Onto this scene rode DT like the antihero in a B-grade western movie, taking no prisoners and brooking no dissent. After some months of consternation—the man some looked to as a savior inconveniently was a lying scoundrel who scoffed at both Republican ideology and American political norms—the GOP leadership decided to ignore his flaws and rally around him. After all, he was bringing in new blood; people who hadn’t voted for years were turning up at his rallies by the thousands. So they closed ranks around him, ostracizing any naysayer who dared suggest that perhaps this savior was a dangerous demagogue who would hurt both party and country in the long run.

Four years later, the country is in shambles. DT’s dismissive response to the worst pandemic in a century has turned into a public health nightmare, the economy is in tatters, and civil unrest on a scale not seen in more than half a century is erupting from coast to coast.
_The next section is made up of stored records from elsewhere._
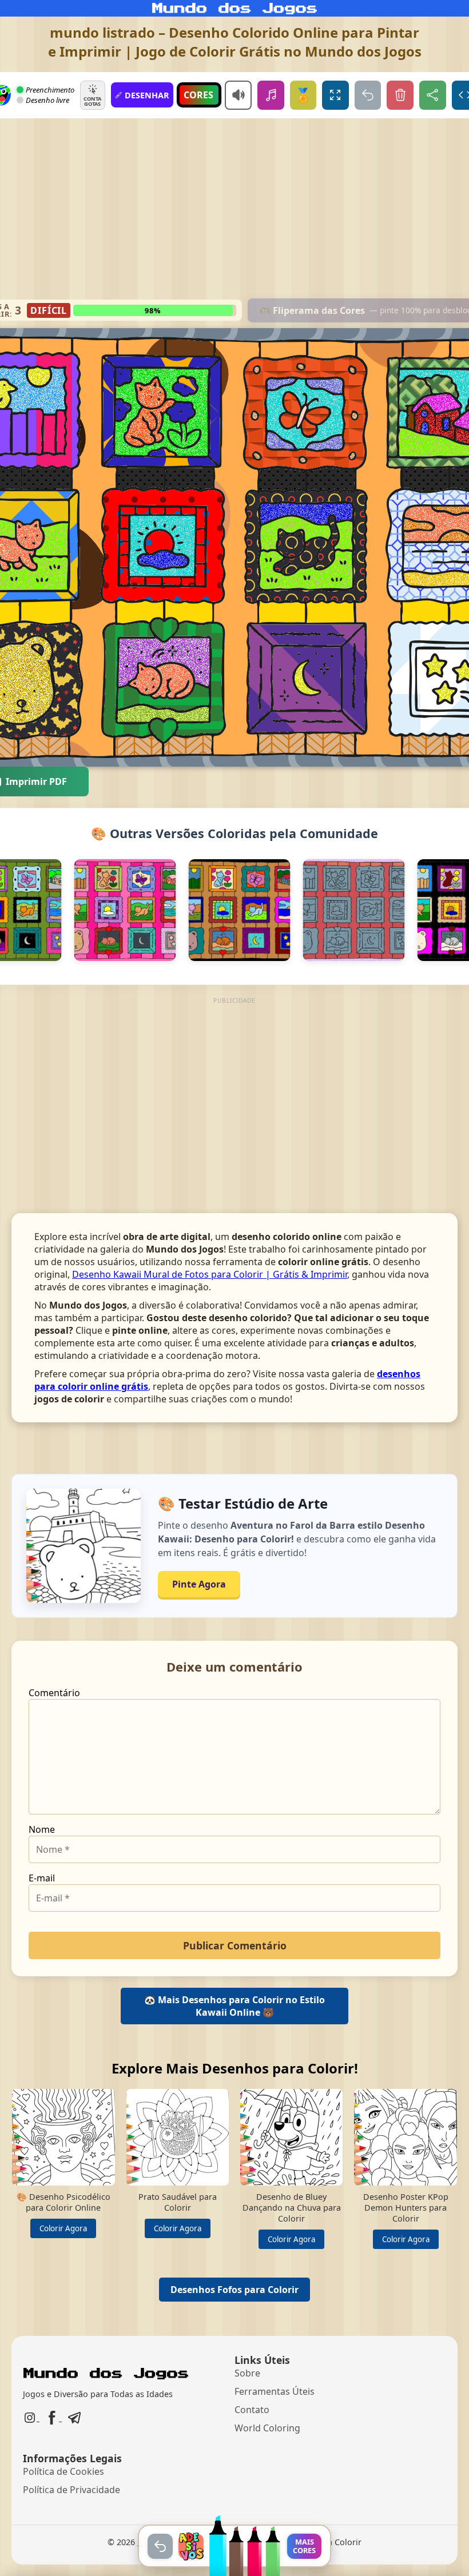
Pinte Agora (199, 1584)
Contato (251, 2409)
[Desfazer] (368, 95)
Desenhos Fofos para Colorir (234, 2289)
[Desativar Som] (238, 95)
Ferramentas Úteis (274, 2391)
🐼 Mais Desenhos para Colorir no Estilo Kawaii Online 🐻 (234, 2006)
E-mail (42, 1878)
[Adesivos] (191, 2546)
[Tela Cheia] (335, 95)
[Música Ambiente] (270, 95)
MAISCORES (304, 2546)
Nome (42, 1829)
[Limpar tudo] (400, 95)
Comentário (54, 1692)
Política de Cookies (63, 2471)
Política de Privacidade (71, 2489)
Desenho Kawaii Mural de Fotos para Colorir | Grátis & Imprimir (209, 1274)
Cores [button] (198, 95)
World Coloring (267, 2428)
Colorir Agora (63, 2228)
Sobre (247, 2373)
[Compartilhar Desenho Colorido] (432, 95)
The Republicans remain ostensibly unified, but the country is more divided than ever. Trust in government is at an all-time low; the president, now sick with the same illness he downplayed all year, has sunk in the polls; and the upcoming Senate election, which should have been a cakewalk, is looking more and more like it will be a rout for the Democrats. If the 2020 election brings regime change to Washington, as well it should, Joe Biden will be faced with a series of Herculean tasks, which he will cheerfully undertake, and slowly the country will emerge from the darkness. The remaining Republicans on the Hill, their savior deposed, will be faced with the choice of either helping put things back on track or trying to hinder the recovery. In choosing the former path, they will be seen as collaborating with the Democrats and risk alienating their much of their base, which under DT’s obnoxious tutelage has become accustomed to a level of hyper-partisanship they’ll find difficult to set aside. If they choose the latter, they’ll be branded as obstructionists. It will be a no-win situation for them, and their party will suffer further.

When times were better and life was relatively normal, Republicans could get away with all manner of mischief. In a time of crisis, with lives and livelihoods on the line, their perverse inclination towards an anti-science, anti-tolerance, and anti-democratic agenda is hugely detrimental to the nation they pretend to serve. This will hasten the collapse of their party. When that happens there will be plenty of blame to go around, but DT will be judged the catalyst.

Who mourns the GOP?

Once upon a time, the Republican Party had a “big tent” that even included politicos with decidedly progressive bents. By the mid-1990s, all of those were put out to pasture. Then followed a purge of centrists that was expanded to include moderately right-wing members of Congress. By 2016, there were only a small handful of national- or state-level Republicans who weren’t right-wing extremists.

Bipartisan cooperation brought many all-important benefits to the U.S. Victory in World War II, passage of the Social Security and Voting Rights acts, and removal from office of the second-most corrupt president in history, Richard Nixon, just to name a few. Bipartisanship gives immediate legitimacy to various acts and initiatives. It demonstrates to voters and to the world at large that the U.S. can be united in more than name, working in tandem toward common goals for the good of everyone, and it also helps keep individual politicians honest by making it harder to hide behind party affiliation on important votes. If the GOP does collapse completely, it may cause a ripple effect that dooms the Democratic Party, too. That would be one more thing to blame DT for.